That is really what you're trying to have honored. When you name it, you can then start to define it. I worked with somebody. One of my clients and I were going through a value of theirs. Every single person can have a word that might be similar to their value, but what starts to be unique is their definition and what it means to them.

I see a lot of people will get down to its respect, but respect can mean so many different things to people. It's the actions, the words, the attributes that go with it. When we name it and define it, it becomes uniquely yours. That's where you were talking about the beginning, is it allows people then to articulate who I am right now, what I need, advocate for what I'm willing to do and what I'm not willing to do in this moment. That way, I can navigate the situation.

You start to create 4, 5, or 6 core values that are important to you, and they become your compass and guidepost on how to deal with situations. This is feeling good. You can ask yourself, “Which one of my values or multiple are being honored right now? This is great. How do I continue to put myself in situations that give me this fulfillment, feeling good?”

Same thing on the other side. I'm in this situation, I'm sitting in this meeting and I'm starting to shut down. I do not want to talk. I feel agitated or still stepped on. Which one of my values or multiple of my values are not being honored at this moment? You can catalog it quickly because you hold these near and dear to your heart.

You catalog it quickly and you're like, “It's this. It's commitment.” Commitment, to me, means following through with what you're going to say, but this person didn't do that. Now I have options on how I'm going to articulate what is going on and I'm not going from a gut feeling. I'm not going from this, and what a wayward journey it is to get there. I have purpose and clarity on what I can say at this moment.

I think that is so important. Values are something that I hear people talk about and I use it in my coaching, but I think I love that you're focusing this conversation on values because, as you said, they are our intrinsic motivators. They are the deepest level of our subconscious programming because these are the things that move us.

How I love to utilize values is also for decision-making.
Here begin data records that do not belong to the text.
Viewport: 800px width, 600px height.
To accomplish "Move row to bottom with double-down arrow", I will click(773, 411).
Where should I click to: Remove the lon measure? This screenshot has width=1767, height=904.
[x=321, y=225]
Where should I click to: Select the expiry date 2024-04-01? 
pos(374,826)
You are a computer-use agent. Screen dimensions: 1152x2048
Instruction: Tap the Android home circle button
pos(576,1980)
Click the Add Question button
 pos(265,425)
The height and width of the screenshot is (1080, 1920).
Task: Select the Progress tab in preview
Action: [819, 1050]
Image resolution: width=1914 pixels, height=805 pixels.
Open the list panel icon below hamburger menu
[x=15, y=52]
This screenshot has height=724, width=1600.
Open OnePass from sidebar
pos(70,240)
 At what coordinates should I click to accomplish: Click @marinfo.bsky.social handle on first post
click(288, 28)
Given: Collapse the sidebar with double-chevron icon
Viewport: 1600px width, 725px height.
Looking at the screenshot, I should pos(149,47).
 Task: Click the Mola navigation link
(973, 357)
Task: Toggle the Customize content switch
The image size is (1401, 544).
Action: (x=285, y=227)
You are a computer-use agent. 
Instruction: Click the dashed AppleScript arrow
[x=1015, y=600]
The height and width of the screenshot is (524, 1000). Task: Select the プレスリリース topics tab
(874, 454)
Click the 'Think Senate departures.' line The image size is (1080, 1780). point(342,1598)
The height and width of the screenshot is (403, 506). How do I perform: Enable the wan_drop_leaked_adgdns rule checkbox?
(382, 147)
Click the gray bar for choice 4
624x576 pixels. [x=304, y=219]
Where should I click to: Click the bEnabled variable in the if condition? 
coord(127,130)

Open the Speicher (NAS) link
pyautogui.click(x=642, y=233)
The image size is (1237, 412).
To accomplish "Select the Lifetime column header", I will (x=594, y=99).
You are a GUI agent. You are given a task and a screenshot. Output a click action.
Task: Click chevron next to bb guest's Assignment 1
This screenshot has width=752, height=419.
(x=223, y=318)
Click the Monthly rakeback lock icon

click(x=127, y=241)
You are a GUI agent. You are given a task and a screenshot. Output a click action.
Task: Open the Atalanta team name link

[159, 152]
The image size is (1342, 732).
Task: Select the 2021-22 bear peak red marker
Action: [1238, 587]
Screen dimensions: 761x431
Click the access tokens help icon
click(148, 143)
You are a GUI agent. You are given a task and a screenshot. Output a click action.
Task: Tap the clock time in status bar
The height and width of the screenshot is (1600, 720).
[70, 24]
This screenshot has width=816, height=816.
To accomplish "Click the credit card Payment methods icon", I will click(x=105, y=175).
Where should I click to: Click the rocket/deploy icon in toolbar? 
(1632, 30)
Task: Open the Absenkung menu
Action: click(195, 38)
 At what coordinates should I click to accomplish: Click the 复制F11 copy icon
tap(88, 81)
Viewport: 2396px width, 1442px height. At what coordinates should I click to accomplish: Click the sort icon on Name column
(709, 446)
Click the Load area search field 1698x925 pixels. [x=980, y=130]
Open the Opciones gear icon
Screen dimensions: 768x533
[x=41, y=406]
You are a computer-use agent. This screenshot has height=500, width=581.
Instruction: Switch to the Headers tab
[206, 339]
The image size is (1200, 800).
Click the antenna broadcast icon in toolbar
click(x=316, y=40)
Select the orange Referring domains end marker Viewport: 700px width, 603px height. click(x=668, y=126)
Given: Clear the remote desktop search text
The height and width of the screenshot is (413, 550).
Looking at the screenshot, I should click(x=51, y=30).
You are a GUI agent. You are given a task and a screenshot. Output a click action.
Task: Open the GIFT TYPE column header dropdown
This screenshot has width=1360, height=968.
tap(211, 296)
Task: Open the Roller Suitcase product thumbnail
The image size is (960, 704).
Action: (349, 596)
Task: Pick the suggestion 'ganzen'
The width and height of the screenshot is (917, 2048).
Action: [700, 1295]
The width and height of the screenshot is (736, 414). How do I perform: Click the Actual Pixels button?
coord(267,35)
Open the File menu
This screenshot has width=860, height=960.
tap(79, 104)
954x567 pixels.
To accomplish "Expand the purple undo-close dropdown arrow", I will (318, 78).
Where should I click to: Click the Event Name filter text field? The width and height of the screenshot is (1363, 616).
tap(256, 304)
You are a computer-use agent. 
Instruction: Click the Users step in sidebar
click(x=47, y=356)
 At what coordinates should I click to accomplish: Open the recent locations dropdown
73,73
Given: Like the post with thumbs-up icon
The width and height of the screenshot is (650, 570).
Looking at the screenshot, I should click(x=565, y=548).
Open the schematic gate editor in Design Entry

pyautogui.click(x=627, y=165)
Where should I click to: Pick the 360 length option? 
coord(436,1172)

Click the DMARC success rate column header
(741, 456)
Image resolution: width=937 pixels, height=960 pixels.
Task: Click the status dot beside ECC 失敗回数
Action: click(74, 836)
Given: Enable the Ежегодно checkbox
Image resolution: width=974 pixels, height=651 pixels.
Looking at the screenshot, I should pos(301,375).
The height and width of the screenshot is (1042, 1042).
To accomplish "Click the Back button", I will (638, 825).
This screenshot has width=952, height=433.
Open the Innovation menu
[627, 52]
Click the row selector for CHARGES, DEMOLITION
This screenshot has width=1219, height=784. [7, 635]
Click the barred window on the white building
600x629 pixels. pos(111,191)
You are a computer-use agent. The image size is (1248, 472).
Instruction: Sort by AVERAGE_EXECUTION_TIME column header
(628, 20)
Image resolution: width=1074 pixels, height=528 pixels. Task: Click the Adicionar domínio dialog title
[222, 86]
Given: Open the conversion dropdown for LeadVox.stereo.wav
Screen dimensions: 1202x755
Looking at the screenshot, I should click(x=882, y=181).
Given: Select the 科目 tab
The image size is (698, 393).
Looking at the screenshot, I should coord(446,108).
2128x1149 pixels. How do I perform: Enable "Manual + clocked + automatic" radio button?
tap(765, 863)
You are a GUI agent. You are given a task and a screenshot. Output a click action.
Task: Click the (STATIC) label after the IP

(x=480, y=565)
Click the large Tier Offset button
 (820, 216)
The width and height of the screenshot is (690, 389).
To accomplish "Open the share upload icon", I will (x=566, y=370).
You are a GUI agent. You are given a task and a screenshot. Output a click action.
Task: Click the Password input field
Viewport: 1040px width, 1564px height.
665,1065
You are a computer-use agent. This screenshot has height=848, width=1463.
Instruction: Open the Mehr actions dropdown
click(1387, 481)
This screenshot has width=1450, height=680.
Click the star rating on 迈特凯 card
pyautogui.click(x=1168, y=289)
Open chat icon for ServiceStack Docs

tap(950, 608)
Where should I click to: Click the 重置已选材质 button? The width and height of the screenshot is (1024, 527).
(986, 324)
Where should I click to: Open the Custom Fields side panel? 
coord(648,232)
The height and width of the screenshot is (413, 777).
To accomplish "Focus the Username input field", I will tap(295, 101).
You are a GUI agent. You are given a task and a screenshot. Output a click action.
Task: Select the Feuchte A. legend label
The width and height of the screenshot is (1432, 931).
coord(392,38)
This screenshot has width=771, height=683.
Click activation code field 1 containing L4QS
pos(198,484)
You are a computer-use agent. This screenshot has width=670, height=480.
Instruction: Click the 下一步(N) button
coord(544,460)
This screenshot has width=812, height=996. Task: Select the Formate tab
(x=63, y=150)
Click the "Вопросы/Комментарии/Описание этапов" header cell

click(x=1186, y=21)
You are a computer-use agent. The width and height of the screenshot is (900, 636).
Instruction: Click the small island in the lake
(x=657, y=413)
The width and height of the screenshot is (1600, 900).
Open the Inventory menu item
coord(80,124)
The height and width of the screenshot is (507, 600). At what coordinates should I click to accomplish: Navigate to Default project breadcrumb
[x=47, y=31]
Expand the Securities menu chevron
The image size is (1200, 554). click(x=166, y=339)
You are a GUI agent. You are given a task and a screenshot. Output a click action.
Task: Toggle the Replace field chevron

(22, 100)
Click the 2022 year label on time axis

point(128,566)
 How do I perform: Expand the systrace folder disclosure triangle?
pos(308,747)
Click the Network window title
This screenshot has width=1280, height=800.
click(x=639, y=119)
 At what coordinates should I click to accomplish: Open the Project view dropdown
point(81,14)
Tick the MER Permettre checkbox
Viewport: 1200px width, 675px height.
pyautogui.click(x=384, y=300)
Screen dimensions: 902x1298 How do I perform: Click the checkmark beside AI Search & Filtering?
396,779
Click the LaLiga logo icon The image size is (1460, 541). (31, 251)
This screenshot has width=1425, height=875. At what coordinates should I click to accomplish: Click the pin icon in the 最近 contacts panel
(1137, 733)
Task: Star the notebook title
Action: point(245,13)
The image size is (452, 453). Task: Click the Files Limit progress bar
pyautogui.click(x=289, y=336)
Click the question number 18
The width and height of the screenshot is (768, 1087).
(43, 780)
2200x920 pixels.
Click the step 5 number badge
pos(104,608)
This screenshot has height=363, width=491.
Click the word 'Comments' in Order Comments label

Many people struggle with assertiveness or indecisiveness, but once they know their values, they can use that framework to make better decisions, to choose better positions, to choose better partners because, like you said, values are getting to know yourself at a deep level, like finding your purpose.

I'll give an example so people can see how this plays out. I have a client whose values are integrity, connection, loyalty, positivity, and commitment. We were talking about her, and because of her connection, loyalty, and positivity, she'll say yes to a lot of things, such as where she gets to herself in a situation where she's overcommitted.

To her, backing out of a commitment and saying, “I can't be there. I can't do that,” is the worst feeling for her. It washes over her, and she feels sick that she has to tell somebody she can't do something, which is something she has already committed to. It is the worst feeling. We were talking about how she's overcommitted, has an event coming up that she really has not been able to prioritize, and is not prepared.

If she goes to this event, she's going to be a shell of herself looking at the clock, ready to go because she can't physically and mentally be there for this right now, but her sense of commitment is like, “I still have to push through and be there.” We did some balance work and talked about what are some of the perspectives that we could deal with here. We brought in some of her other values.

I said, “How do you utilize integrity, connection, loyalty, and positivity and your definitions of those values to figure out what's going to be best for you in this situation?” She pulled in her priority, which is always integrity, and for her, that means you are inclined to do the right thing. We explored, “Is showing up as a shell of yourself not prepared and all that stuff. Is that the right thing for you?”

She's like, “No.” I said, “Would you feel guilty being there versus not being there?” She replied, “I'm going to feel guilt either way, but I'll probably feel more guilty being there because I didn't have my integrity intact and did everything that I needed that I said I was going to do.” Her positivity, and outlook that is more good than bad, always starting with things that will be okay. That's what it means to her.

I said, “How can you use that?” She goes, “I could have the conversation with my friend that I've overcommitted, I'm not prepared, I'm exhausted and everything. If I tell her this, I know things will be okay because we have a strong friendship.” She started working through these and using her values. All of a sudden, she got to the point with, “I need to give myself grace. I've overcommitted.”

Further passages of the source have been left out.